The pet industry as a whole has benefited from increased demand and robust sales since the start of the pandemic, insiders noted. The herp category, in particular, has shown outsized growth and strong interest from new and existing customers alike, spurring sales of live feeders.

“All live feeders are selling really well,” said Megan Manginelli, manager for Reptile Mogul Exotics, a reptile store in Tempe, Ariz. “Dubia roaches are selling great right now. Once customers get used to them, they see how good of a feeder they can be. We’ve definitely seen some sales increase in the category as a whole.”

There has been a noticeable uptick in interest from new hobbyists who are younger, as well.

“A lot of our newer customers are kids,” said Robbie Whitter, owner of Midway Tropical Fish & Pets, a pet store in Kent, Wash. “That’s fun to see. For years, we’ve been losing younger hobbyists to games and phones and things like that. That’s where the money was going. Now, we’ve seen a real swing back in the direction of the hobby. Kids are getting back into something that they’re really interacting with.”

The strength is noticeable across the board, with herp product, livestock and feeder sales all heading higher.

“Our category as a whole—including both reptiles and live food—has been extremely strong, unprecedentedly strong,” said Andy Pettit, sales manager for Timberline Live Pet Foods, a supplier of live pet food based in Marion, Ill. “Our hobby tends to be one of the less financially intrusive hobbies to get into. It’s certainly easier than committing to a puppy.

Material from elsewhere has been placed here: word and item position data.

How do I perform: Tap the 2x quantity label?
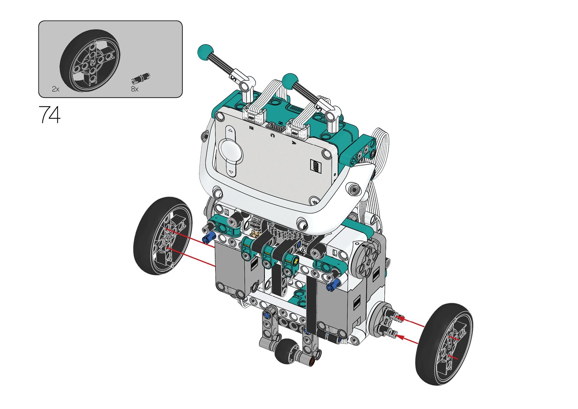[x=56, y=89]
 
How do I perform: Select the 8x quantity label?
[x=135, y=89]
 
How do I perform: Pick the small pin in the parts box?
[x=141, y=78]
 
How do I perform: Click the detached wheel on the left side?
[x=163, y=236]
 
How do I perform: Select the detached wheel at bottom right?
[x=444, y=344]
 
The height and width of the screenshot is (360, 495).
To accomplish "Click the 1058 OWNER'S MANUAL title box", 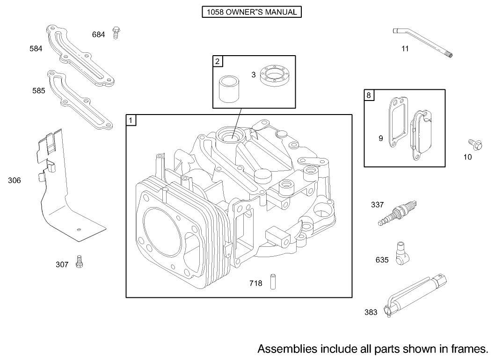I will (x=251, y=12).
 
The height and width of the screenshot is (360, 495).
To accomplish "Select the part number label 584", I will (x=36, y=49).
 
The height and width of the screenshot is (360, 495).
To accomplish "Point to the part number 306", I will (x=15, y=180).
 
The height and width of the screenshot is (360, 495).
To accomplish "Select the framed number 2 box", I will (x=218, y=61).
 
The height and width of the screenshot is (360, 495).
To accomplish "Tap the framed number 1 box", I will (x=131, y=120).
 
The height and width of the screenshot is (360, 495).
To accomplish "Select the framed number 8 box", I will (x=369, y=95).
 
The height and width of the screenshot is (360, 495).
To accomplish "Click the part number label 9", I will (x=381, y=138).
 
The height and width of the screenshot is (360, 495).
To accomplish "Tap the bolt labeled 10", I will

Plus, reptiles and herp food are available in pet stores. … You can still actually go into a pet shop and purchase a small animal or a reptile directly, in most cases. That put us in a unique position where the reptile hobby presented the smallest barrier to entry financially. Customers had enough money to jump in, the availability was there and the barriers to entry are low.”

Another issue that has supported live food sales for independents is the shift in availability from big-box stores.

“The thing is that the big-box stores shut down their live food offerings,” said John Fisher, owner of J&F Aquatics & Exotics, a pet store in Terrytown, La. “They weren’t getting stuff in for a long time. Now I think they’re trying to get into the segment, and they’re having trouble.”

In many cases, this left independent pet retailers as the only viable source for necessary live food purchases.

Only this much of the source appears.